> **EXERCISE REQUIREMENTS**: Reproduce every line from the one containing "Click the campaign purpose question heading" through the one containing "click(47, 472)", both included, with the requests kept, and add -118 to each coordinate in the answers. Return only those lines.

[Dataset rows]
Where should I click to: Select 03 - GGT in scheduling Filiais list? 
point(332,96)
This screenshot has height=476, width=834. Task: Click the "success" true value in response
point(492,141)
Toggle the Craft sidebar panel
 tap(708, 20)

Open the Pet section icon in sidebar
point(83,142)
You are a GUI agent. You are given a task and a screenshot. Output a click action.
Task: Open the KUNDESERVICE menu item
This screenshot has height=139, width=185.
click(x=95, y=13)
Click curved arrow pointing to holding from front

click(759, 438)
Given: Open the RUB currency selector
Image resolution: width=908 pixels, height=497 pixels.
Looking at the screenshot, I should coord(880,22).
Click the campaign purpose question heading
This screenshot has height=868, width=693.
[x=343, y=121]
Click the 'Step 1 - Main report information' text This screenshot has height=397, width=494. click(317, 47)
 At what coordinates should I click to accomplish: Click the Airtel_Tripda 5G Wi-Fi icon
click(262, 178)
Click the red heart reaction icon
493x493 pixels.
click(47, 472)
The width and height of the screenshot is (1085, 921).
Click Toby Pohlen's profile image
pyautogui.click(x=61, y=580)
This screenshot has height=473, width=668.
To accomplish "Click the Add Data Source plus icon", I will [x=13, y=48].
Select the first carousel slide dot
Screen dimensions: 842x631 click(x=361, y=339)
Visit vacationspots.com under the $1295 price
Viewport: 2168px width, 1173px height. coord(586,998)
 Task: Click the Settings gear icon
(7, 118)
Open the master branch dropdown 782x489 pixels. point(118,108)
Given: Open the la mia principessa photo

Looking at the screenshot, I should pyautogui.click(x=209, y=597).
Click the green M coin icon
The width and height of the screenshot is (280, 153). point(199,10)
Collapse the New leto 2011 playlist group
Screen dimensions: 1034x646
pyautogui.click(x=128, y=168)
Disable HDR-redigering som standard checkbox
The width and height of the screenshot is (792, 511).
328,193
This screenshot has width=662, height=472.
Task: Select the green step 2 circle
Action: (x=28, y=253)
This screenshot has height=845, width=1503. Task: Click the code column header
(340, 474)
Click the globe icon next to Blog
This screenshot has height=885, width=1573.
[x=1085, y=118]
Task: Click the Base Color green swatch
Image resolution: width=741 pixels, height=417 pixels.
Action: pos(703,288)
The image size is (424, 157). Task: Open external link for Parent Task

> **SOLUTION FOR THIS PROBLEM**:
Click the campaign purpose question heading
This screenshot has height=868, width=693.
[x=225, y=3]
Click the 'Step 1 - Main report information' text This screenshot has height=397, width=494. click(199, -71)
 At what coordinates should I click to accomplish: Click the Airtel_Tripda 5G Wi-Fi icon
click(144, 60)
Click the red heart reaction icon
493x493 pixels.
click(-71, 354)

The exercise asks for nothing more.